Top priorities for the near future
Increased energy efficiency will become the most important “fuel” of the future. Low-cost options for reducing actual consumption – many of which are already available – offer the greatest potential for cutting CO2 emissions over the period to 2050. This will require that current rates of energy efficiency seen in OECD countries are replicated across the world and maintained over the next 40 years. Decarbonising the electricity sector, the second-largest source of emissions reductions, must involve dramatically increasing the shares of renewables and nuclear power, and adding carbon capture and storage (CCS) to plants that consume fossil fuels. By 2050, renewable electricity generation would need to represent almost half of electricity generation up from 18% today. More than 30 new nuclear power stations and 35 coal-fired plants fitted with CCS would be needed on average every year to 2050. A decarbonised electricity supply, combined with smarter grids, would then offer substantial opportunities to reduce CO2 emissions in end-use sectors through increased electrification (for example, through the introduction of electric vehicles and efficient electric heat pumps). Under BLUE Map, by 2050, more than 50% of all light duty vehicle sales worldwide are either plug-in hybrid or all-electric vehicles.
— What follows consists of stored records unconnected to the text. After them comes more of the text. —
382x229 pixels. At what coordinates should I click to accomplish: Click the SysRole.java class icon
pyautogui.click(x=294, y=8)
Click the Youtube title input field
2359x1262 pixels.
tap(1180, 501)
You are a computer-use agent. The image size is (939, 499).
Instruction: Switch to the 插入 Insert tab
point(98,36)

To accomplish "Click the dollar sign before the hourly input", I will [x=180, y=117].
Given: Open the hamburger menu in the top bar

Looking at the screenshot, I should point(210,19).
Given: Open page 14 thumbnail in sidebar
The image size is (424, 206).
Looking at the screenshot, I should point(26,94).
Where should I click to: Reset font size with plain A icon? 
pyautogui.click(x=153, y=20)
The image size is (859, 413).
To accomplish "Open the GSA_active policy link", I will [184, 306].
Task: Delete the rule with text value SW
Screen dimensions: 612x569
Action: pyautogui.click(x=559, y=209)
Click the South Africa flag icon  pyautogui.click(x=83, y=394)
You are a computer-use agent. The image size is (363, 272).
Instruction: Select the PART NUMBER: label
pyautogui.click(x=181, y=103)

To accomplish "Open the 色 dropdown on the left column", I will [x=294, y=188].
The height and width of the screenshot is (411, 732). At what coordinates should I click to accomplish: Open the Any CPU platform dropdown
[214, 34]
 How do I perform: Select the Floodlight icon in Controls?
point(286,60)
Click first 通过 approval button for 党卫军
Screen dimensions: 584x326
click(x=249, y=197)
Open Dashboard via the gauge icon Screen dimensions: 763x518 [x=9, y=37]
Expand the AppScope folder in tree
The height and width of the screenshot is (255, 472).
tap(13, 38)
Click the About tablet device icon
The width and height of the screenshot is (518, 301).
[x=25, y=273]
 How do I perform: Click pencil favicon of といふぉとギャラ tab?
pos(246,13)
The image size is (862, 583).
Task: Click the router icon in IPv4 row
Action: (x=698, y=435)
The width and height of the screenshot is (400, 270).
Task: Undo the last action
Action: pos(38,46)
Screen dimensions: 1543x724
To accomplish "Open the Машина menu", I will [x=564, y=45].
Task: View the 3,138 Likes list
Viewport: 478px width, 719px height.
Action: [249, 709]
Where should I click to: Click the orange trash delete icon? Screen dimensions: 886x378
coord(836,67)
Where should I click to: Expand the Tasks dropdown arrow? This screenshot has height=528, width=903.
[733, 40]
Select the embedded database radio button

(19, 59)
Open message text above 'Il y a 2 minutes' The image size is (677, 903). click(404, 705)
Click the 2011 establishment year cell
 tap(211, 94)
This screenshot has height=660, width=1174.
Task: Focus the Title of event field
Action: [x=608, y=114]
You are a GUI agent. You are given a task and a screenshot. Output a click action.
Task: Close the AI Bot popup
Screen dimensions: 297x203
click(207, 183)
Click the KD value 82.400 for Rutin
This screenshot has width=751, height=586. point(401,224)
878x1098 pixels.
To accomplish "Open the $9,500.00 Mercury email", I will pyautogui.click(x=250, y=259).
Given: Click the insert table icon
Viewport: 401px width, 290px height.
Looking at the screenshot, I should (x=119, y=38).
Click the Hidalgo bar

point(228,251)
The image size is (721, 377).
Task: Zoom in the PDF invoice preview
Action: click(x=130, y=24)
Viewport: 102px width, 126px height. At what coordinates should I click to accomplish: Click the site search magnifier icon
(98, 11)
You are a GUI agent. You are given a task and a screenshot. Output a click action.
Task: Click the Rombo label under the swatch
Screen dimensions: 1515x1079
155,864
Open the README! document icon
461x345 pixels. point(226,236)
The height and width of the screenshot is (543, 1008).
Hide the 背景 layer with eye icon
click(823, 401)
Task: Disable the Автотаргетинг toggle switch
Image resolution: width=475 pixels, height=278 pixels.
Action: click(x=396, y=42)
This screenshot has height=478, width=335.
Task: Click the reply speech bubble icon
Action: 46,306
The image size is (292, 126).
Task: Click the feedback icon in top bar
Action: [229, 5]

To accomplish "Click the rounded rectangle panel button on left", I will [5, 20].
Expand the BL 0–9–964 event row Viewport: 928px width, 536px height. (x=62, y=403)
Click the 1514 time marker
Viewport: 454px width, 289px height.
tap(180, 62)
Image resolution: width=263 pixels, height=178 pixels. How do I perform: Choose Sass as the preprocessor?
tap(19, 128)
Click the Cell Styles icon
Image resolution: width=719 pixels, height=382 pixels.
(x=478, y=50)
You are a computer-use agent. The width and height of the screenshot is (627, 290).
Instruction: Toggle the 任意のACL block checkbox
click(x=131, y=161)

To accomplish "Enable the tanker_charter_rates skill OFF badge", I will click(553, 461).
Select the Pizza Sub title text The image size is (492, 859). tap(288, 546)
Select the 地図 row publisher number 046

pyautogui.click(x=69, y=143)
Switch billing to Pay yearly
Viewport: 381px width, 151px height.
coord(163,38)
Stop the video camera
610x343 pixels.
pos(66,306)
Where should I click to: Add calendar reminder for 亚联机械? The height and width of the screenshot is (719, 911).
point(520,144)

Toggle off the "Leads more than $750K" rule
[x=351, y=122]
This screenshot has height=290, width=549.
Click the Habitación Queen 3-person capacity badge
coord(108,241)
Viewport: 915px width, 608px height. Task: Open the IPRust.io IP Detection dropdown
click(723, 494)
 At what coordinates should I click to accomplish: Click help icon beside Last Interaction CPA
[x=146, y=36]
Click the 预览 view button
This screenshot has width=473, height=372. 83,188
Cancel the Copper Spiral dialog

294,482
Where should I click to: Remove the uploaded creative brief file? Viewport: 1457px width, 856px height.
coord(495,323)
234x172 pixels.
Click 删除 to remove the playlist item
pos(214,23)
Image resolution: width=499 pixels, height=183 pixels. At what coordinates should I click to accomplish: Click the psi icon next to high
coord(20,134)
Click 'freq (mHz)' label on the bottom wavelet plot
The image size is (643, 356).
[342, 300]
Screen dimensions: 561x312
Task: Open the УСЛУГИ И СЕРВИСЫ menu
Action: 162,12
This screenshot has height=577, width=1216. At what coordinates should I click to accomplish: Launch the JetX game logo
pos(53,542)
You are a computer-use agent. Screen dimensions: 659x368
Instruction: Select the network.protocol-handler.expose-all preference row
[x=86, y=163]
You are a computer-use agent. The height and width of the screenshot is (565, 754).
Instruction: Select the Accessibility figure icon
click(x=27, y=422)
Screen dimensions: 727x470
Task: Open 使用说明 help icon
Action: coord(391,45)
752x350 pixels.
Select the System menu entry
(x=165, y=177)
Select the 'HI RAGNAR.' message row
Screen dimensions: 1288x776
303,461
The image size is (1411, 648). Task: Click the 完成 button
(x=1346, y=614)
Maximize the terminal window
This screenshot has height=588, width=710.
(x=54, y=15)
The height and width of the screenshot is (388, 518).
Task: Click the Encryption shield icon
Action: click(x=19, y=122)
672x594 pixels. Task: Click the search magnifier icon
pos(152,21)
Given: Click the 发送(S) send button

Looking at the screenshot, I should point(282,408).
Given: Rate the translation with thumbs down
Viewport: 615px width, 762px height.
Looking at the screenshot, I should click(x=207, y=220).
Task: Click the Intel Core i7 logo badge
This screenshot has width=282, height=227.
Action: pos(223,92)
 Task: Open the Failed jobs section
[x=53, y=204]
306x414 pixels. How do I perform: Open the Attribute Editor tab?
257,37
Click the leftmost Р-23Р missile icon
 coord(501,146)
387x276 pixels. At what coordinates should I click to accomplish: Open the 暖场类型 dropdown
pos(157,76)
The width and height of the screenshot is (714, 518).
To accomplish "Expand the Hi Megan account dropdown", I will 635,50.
Huge investment required, but will deliver high returns
The cost of achieving the “50% by 2050” goal of the BLUE Map scenario will be USD 46 trillion more than the Baseline scenario over the period to 2050. Most of this reflects additional spending by consumers on more efficient and low-carbon end-use equipment, particularly for vehicles. Yet importantly, ETP 2010 demonstrates that over the same period, very positive returns on investment could be achieved with fuel savings alone of USD 112 trillion, along with other economic, social and environmental benefits.
More effective models for technology diffusion
“Reducing CO2 emissions will require a global effort; while OECD countries should take the lead, all major economies need to be involved,“ Mr. Tanaka stressed. ETP2010 shows that to achieve CO2 emissions reductions at least-cost, OECD countries must reduce their emissions by 70-80% from today’s levels, non-OECD countries must also collectively make CO2 reductions of around 30%. Accelerating the spread of low-carbon technologies across the world is therefore a critical challenge, particularly in the largest, fast-growing economies such as Brazil, China, India, the Russian Federation and South Africa. ETP 2010 shows that several emerging economies, led by China, are becoming major technology developers, manufacturers and exporters. “This shift is vital to ensuring a truly global energy technology revolution – a revolution that is crucial to economic development, energy security and environmental protection,” said Mr. Tanaka. “By providing concrete guidance, ETP 2010 aims to prompt broader engagement of all players and sectors, and achieve the necessary step-change in the rate of progress.”